Gbenga Sesan, from Paradigm Initiative Nigeria: “We need to take the African Declaration of Internet Rights to where the people are”

As part of the work to promote visibility of African internet rights, this week we have interviewed renowned Nigerian internet rights defender Gbenga Sesan, executive director of Paradigm Initiative Nigeria (PIN), a social enterprise that connects Nigerian youth with ICT-enabled opportunities to achieve socioeconomic development.

Both you and your organisation are very involved with Nigerian youth. Would you say African internet rights are seen as a priority by young people in Nigeria and in the rest of the continent?

It is hard to speak broadly about being African, since it varies from country to country, and especially between rural and urban, but from the countries I have worked with, the conversation focuses mostly on what we refer to generically as bread, on basic needs like bread and health care. The importance of civil rights issues is often lost because people are trapped in basic needs and it becomes difficult to embrace things as complex as privacy rights, internet rights. This is unfortunate, because these things that are seen as “high level” are connected to basic needs and are key to guarantee them (broadband can help improve basic needs, and so on).

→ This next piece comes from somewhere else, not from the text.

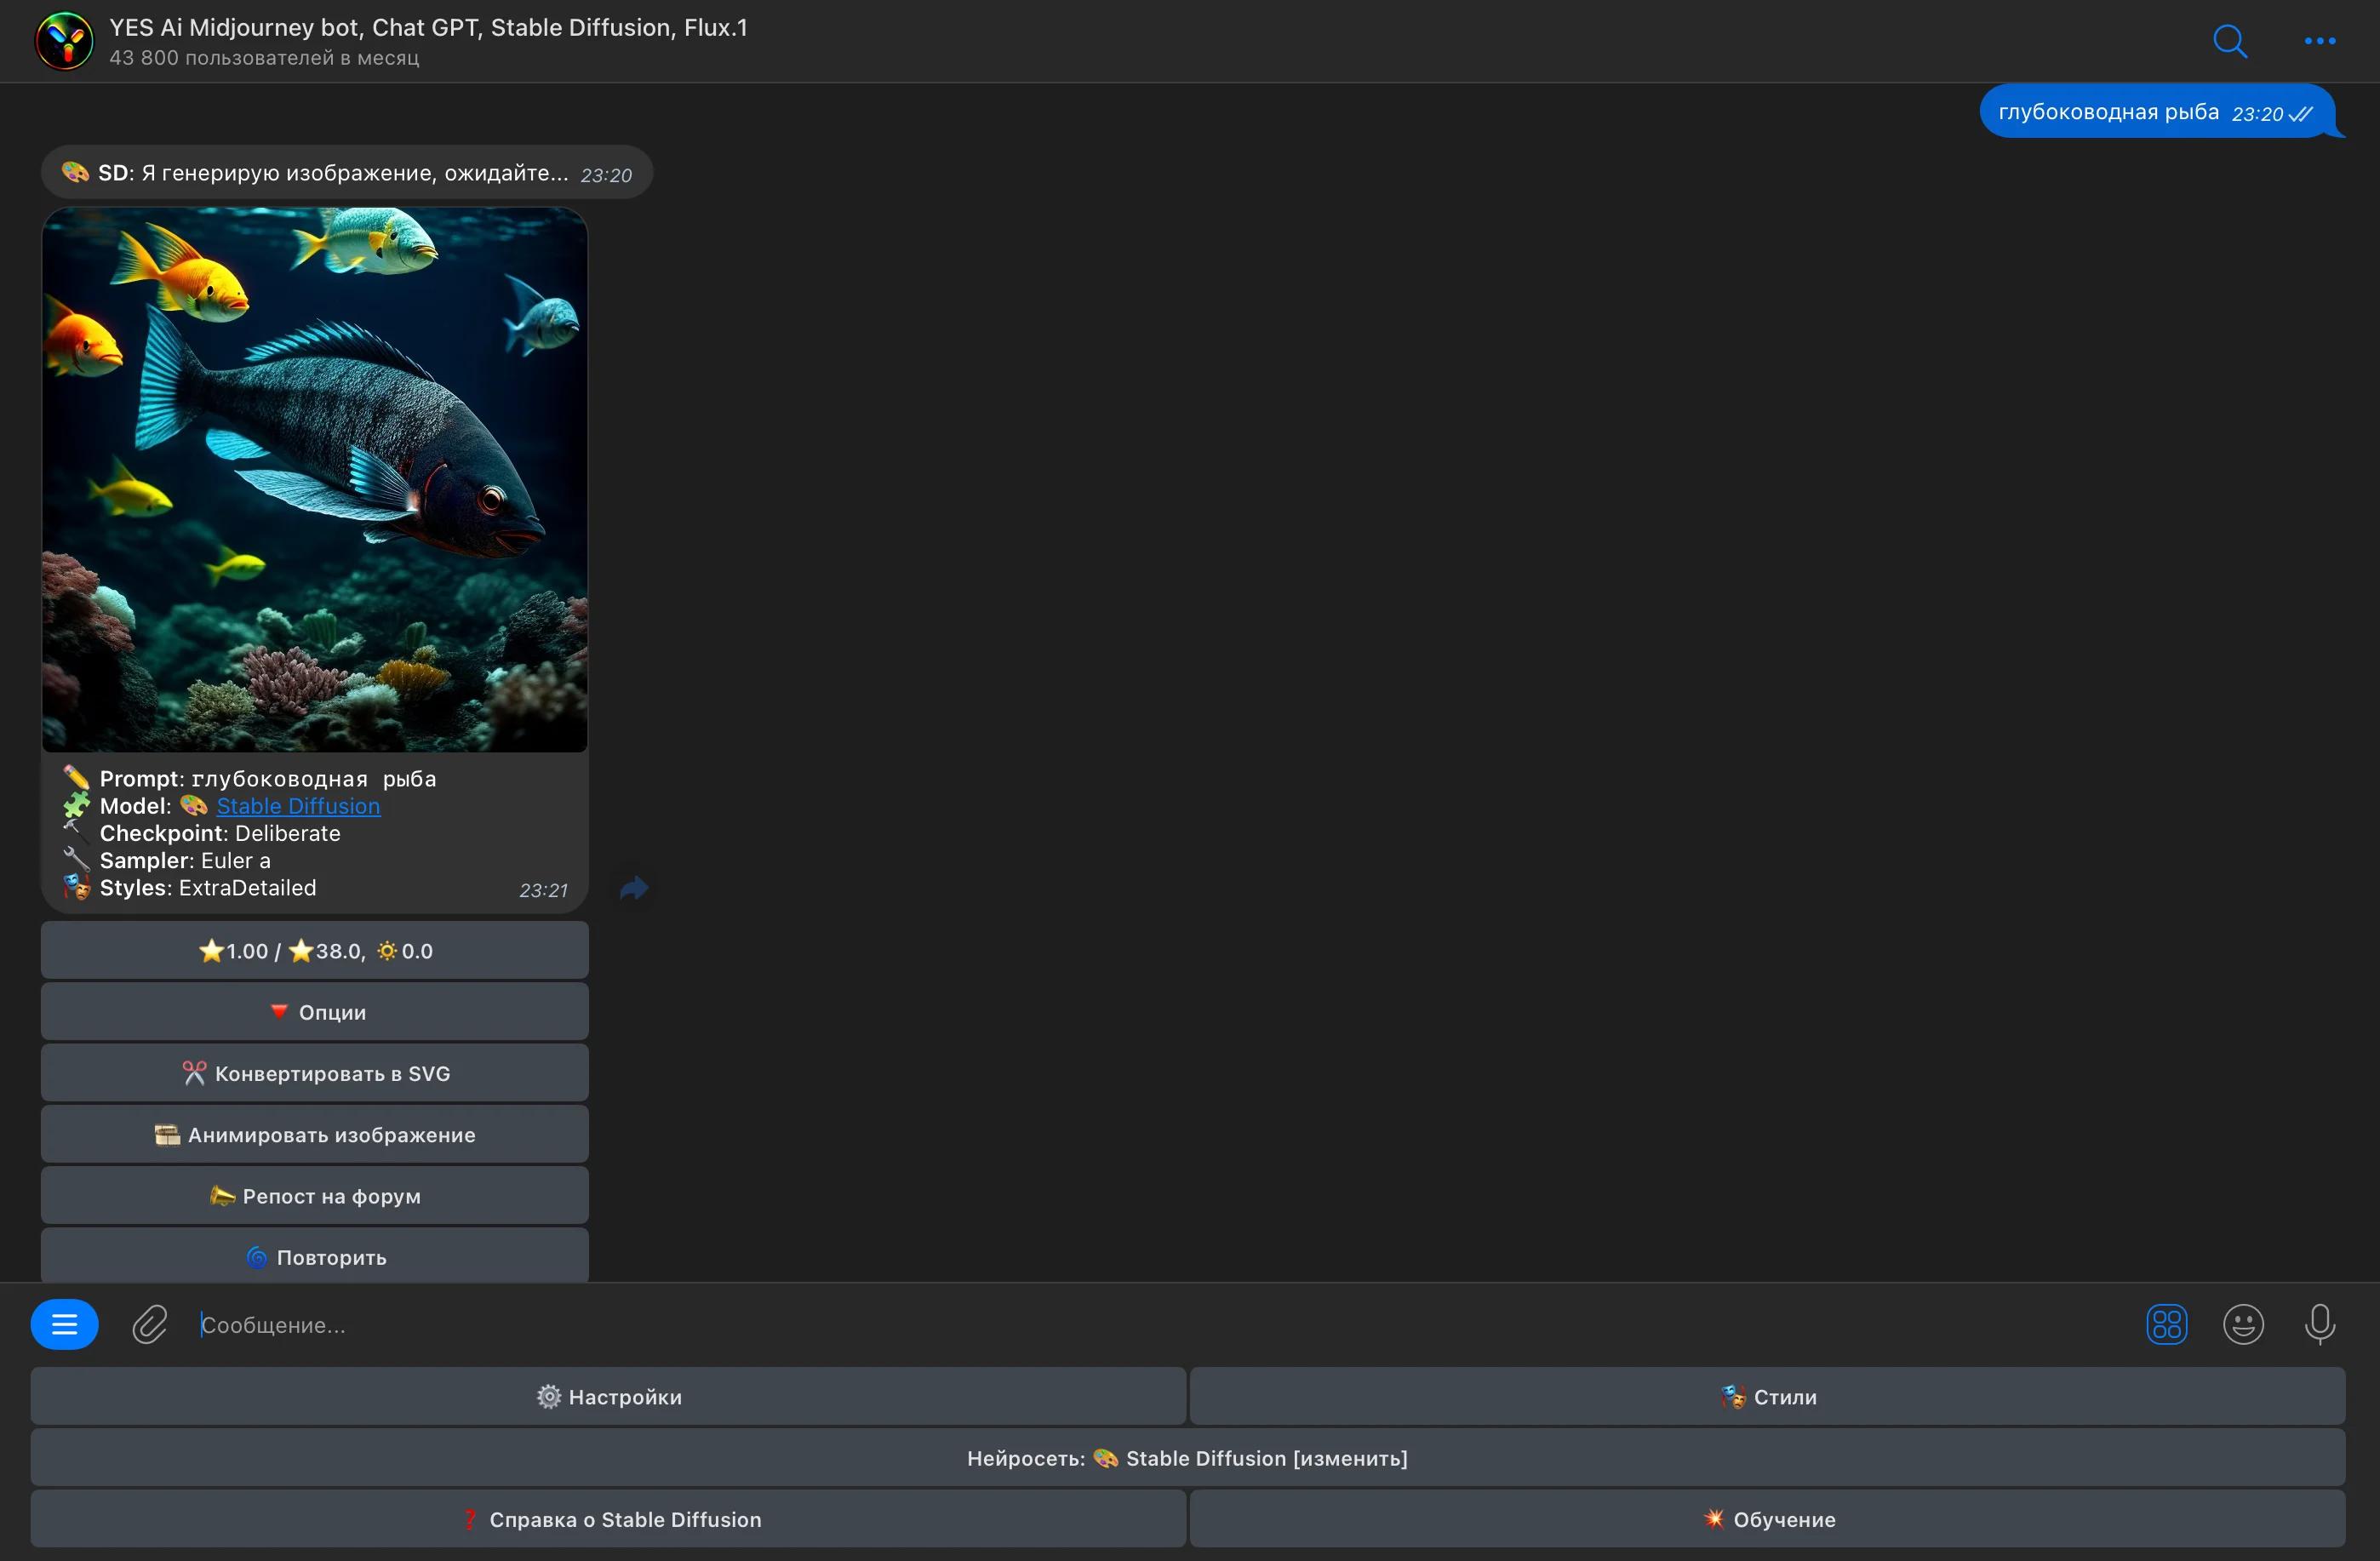This screenshot has width=2380, height=1561.
Task: Click the blue bot menu button
Action: [x=64, y=1324]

The conversation around internet rights is still at the level of those with a lot of awareness, with a big urban/rural youth divide. For the rural youth, internet rights are not an issue, but they are for urban youth. So there is a lot of work to do to make sure that people perceive rights as something that affects them, or it will be harder to protect and promote those rights. We try to do that at Paradigm Initiative Nigeria, with capacity building projects, ICT policy intervention programmes and our #DigitalJobs campaign, connecting individuals, people, institutions and communities with the socioeconomic opportunities that ICTs provide.

You are a renowned supporter of the African Declaration on Internet Rights and Freedoms. Can it be used as a powerful tool for advocacy?

The Declaration is a great tool and we already have it in different languages, which is important. Now we need another type of translation, one that goes beyond the language and helps people understand it and own it. We need to take the message to where people are (schools, public spaces…), find the connection between the bread and the blabla. This is a challenge for internet activists worldwide, because rights can be seen as elitist, but they actually affect everyone, have an effect on everyday life. Infringement on internet rights is an infringement on human rights, and in states where rights are not guaranteed, basic needs like bread, health care, may also not be guaranteed.

That is clear at a local level, but how is the regional aspect key to promoting rights?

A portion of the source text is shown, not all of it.